Finerenon: Therapie bei Niereninsuffizienz (CKD) 3-4

Hintergrund

Der IQWiG-Bericht (Addendum A23-70) bewertet ergänzende Daten zum Zusatznutzen von Finerenon. Die Zielgruppe umfasst Erwachsene mit chronischer Nierenerkrankung (Stadium 3 und 4 mit Albuminurie) in Verbindung mit Diabetes mellitus Typ 2.

Grundlage der Bewertung sind nachgereichte Daten aus den Studien FIDELIO-DKD und FIGARO-DKD. Der Gemeinsame Bundesausschuss (G-BA) hatte diese Nachbewertung im Rahmen des Stellungnahmeverfahrens beauftragt.

Im Fokus der Nachreichung standen Subgruppenanalysen von Personen, die bereits zu Studienbeginn mit SGLT2-Inhibitoren behandelt wurden. Der Einsatz von SGLT2-Inhibitoren stellt laut Bericht den aktuellen Versorgungsstandard bei chronischer Nierenerkrankung dar.

Empfehlungen

Der Bericht formuliert folgende zentrale Bewertungsergebnisse:

Bewertung des Zusatznutzens

Laut IQWiG ist ein Zusatznutzen von Finerenon gegenüber der zweckmäßigen Vergleichstherapie nicht belegt. Die vorgelegten Studien werden als nicht relevant für die Nutzenbewertung eingestuft.

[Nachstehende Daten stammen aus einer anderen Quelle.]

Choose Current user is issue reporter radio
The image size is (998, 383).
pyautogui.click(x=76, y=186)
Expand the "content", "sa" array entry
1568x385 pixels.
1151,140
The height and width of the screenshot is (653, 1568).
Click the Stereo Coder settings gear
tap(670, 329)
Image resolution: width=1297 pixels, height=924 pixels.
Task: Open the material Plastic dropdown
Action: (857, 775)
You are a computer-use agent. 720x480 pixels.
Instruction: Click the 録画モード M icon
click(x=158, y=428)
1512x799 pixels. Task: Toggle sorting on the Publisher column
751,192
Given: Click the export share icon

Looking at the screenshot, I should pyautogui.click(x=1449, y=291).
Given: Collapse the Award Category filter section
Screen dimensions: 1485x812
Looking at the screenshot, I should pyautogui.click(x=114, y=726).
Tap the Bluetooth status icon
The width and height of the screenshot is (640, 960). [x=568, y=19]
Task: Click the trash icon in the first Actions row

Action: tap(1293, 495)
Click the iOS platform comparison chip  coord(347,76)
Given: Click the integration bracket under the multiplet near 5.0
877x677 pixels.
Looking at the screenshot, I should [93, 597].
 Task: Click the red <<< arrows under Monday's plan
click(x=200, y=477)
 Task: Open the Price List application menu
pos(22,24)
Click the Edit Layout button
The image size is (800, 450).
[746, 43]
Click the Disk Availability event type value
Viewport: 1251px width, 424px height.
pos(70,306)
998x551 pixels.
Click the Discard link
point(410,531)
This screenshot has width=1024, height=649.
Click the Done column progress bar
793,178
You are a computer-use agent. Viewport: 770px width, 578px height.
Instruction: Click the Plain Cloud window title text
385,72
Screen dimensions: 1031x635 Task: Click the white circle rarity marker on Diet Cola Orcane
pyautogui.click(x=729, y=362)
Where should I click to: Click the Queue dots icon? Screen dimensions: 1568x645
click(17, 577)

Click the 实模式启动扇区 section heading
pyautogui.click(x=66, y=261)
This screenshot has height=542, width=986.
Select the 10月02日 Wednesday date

Es wird betont, dass die zweckmäßige Vergleichstherapie eine optimierte Standardtherapie darstellen muss. Diese umfasst die Behandlung der Nierenerkrankung und des Diabetes unter Berücksichtigung von Komorbiditäten wie Hypertonie und Dyslipoproteinämie.

Methodische Kritikpunkte

Das IQWiG begründet den fehlenden Beleg mit einer unzureichenden Umsetzung der Standardtherapie in den Kontrollarmen der Studien:

• Die chronische Nierenerkrankung wurde nicht in ausreichendem Umfang mit SGLT2-Inhibitoren behandelt.

• Eine optimierte Behandlung der arteriellen Hypertonie war nicht gewährleistet.

• Wirkstoffe zur Therapie von Ödemen oder potenziell auftretender Herzinsuffizienz standen nicht ausreichend zur Verfügung.

Klinische Endpunkte

Trotz der methodischen Einschränkungen zeigt die Metaanalyse der Studien folgende Tendenzen:

• Renale Morbidität: Es zeigt sich ein statistisch signifikanter Vorteil für Finerenon bei der Verhinderung eines eGFR-Abfalls von ≥ 57 %.

• Mortalität: Es gibt keinen signifikanten Unterschied beim Gesamtüberleben, jedoch wurden regionale Schwankungen beobachtet.

• Nebenwirkungen: Die Daten zu schwerwiegenden unerwünschten Ereignissen wurden als unvollständig und nicht aussagekräftig eingestuft, da Therapieunterbrechungen methodisch unzureichend abgebildet wurden.